A new report shows 1 in 8 prisoners in Mississippi is serving a life sentence. As MPB's Alexis Ware reports, the sentencing project is calling for reform.  

" He took my nieces life at 17 he stole everything she had and everything she would have." 

John Hood is the uncle of Lydia Kaye Dew, one of the victims of the 1997 shooting at Pearl High School. Luke Woodham at age 16 took a gun into his high school and shot nine students, killing two teenage girls. Today he is among 200 thousand Americans serving a life sentence according to the new report by the Sentencing Project. 

Ashley Nellis, senior research analyst at the Sentencing Project says the number of people with life sentences is increasing despite declining crime rates. She says one solution is to always grant people the chance for parole. 

"Everyone who goes to prison with a lengthy term of imprisonment gets a chance to go before the parole board and show how they've changed over the past 20 years.

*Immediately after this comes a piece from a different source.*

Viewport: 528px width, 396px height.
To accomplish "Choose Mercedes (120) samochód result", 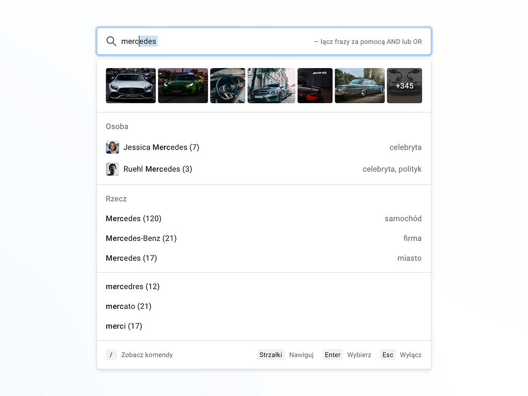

The report says nationwide nearly 12 thousand people are serving life for crimes they committed as teens. Elissa Johnson, an attorney at the Mississippi office of Southern Poverty Law Center says juveniles should not be given life sentences.

"I don't think that children should be sentenced to life without parole even  for children who commit the most serious offenses. They are children and we understand psychologically they're still developing"

Hood says despite Woodham's age at the time or that he's already served 20 years he should continue to be held responsible for his crime. 

"He knew exactly what he was doing at the time now he's exactly where he needs to be until he draws his last breath."

In Mississippi, 30 percent of people serving life are serving for non-homicide crimes and seven percent for non violent offenses.